▶ Information provided
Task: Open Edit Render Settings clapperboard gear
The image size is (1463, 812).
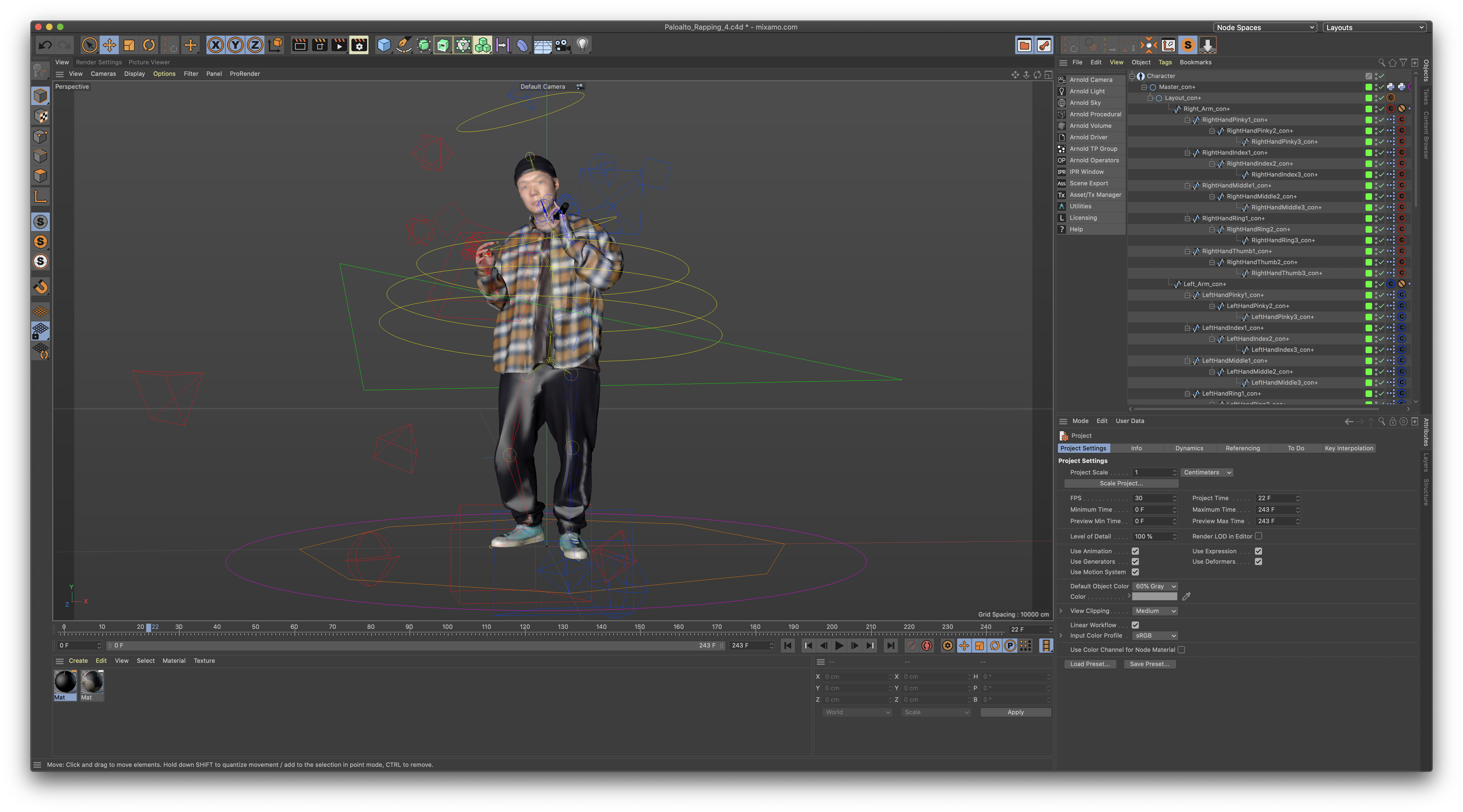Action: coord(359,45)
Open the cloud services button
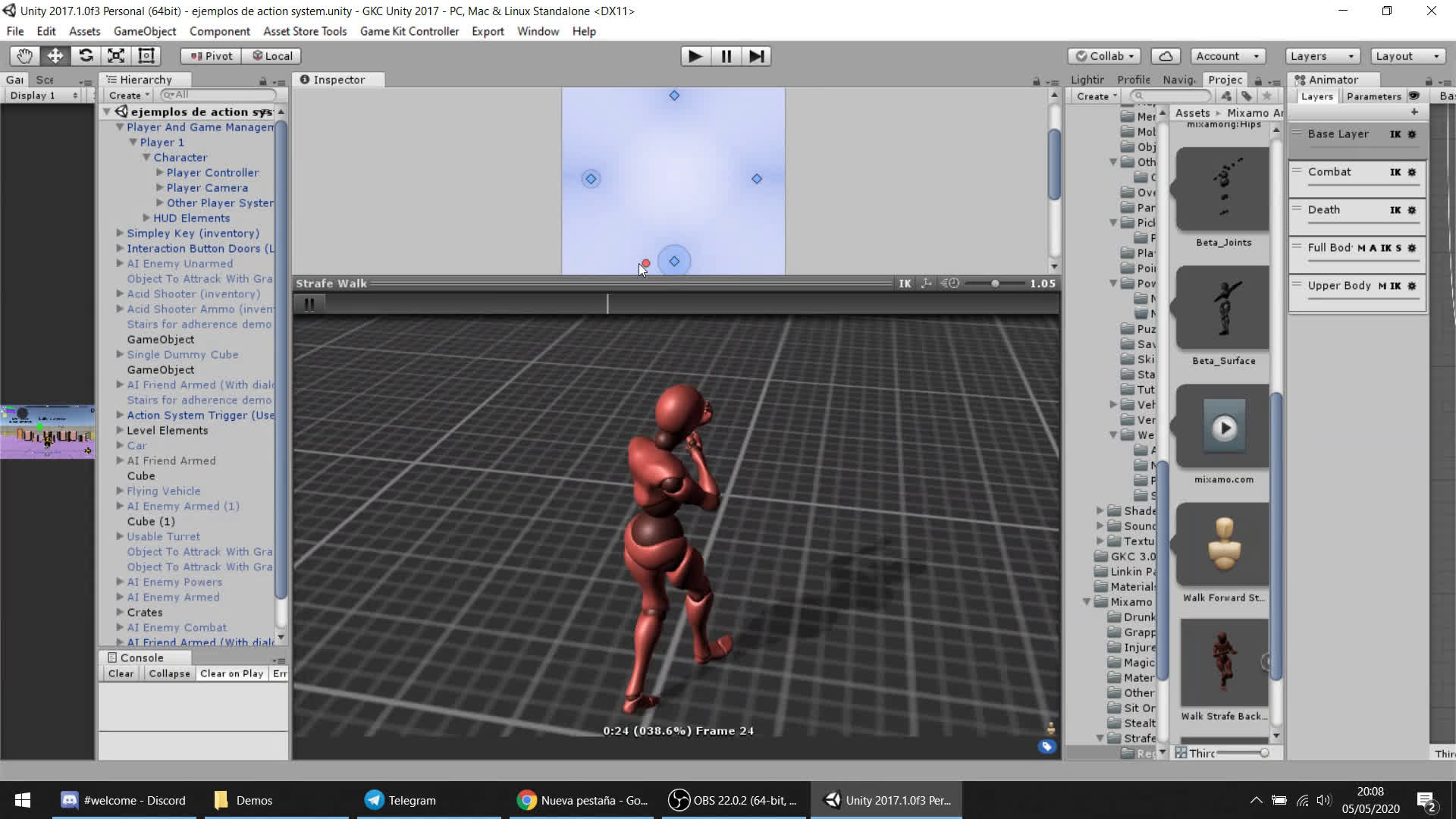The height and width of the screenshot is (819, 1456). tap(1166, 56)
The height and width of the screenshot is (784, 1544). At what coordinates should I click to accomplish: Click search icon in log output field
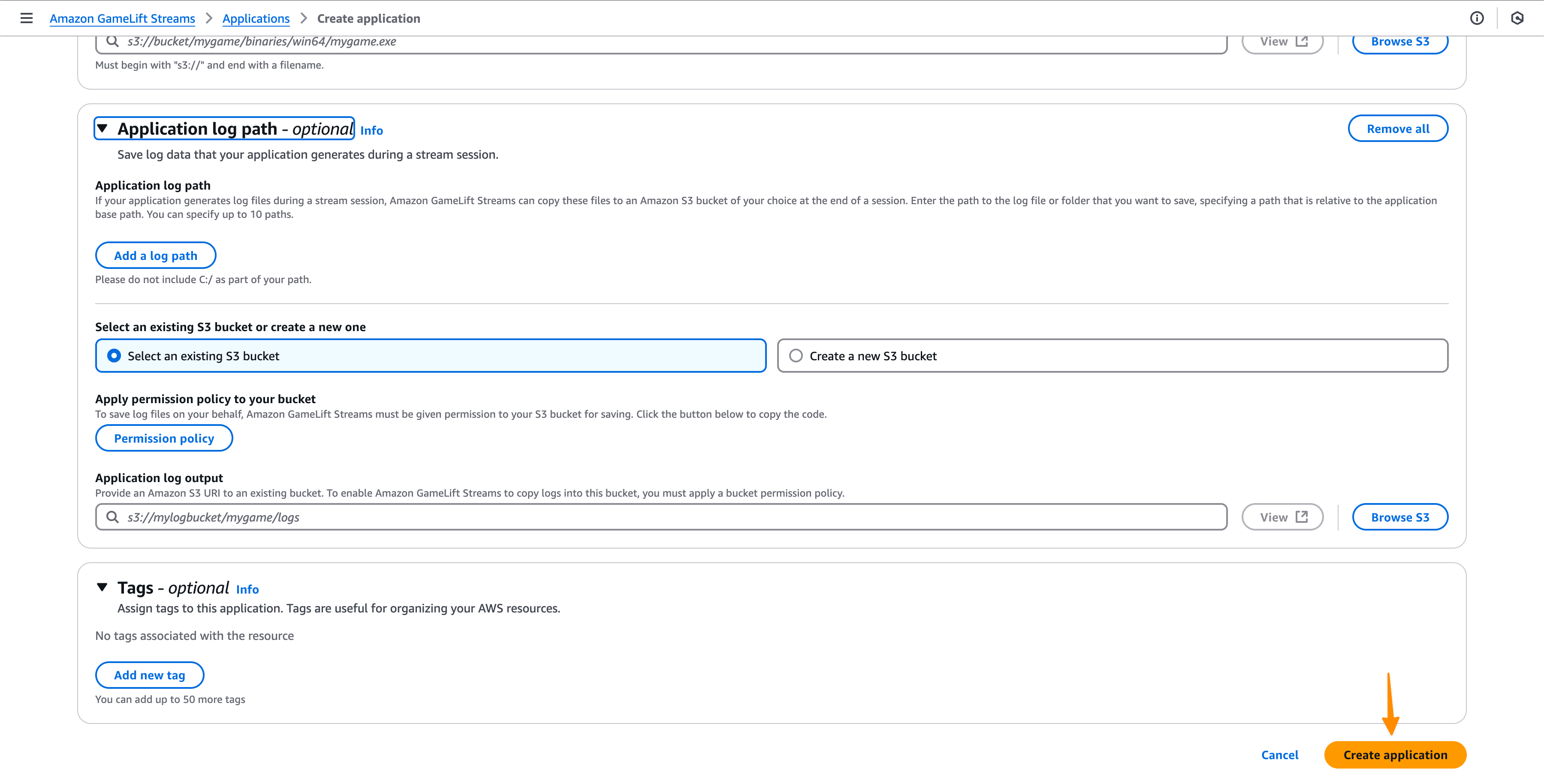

▶ Your instructions
Nothing but the records above, exact and without pictures, should appear in the answer.

▶ Answer space
Task: Open Edit Render Settings clapperboard gear
The image size is (1463, 812).
Action: coord(359,45)
Open the cloud services button
The height and width of the screenshot is (819, 1456). tap(1166, 56)
The height and width of the screenshot is (784, 1544). At what coordinates should I click to accomplish: Click search icon in log output field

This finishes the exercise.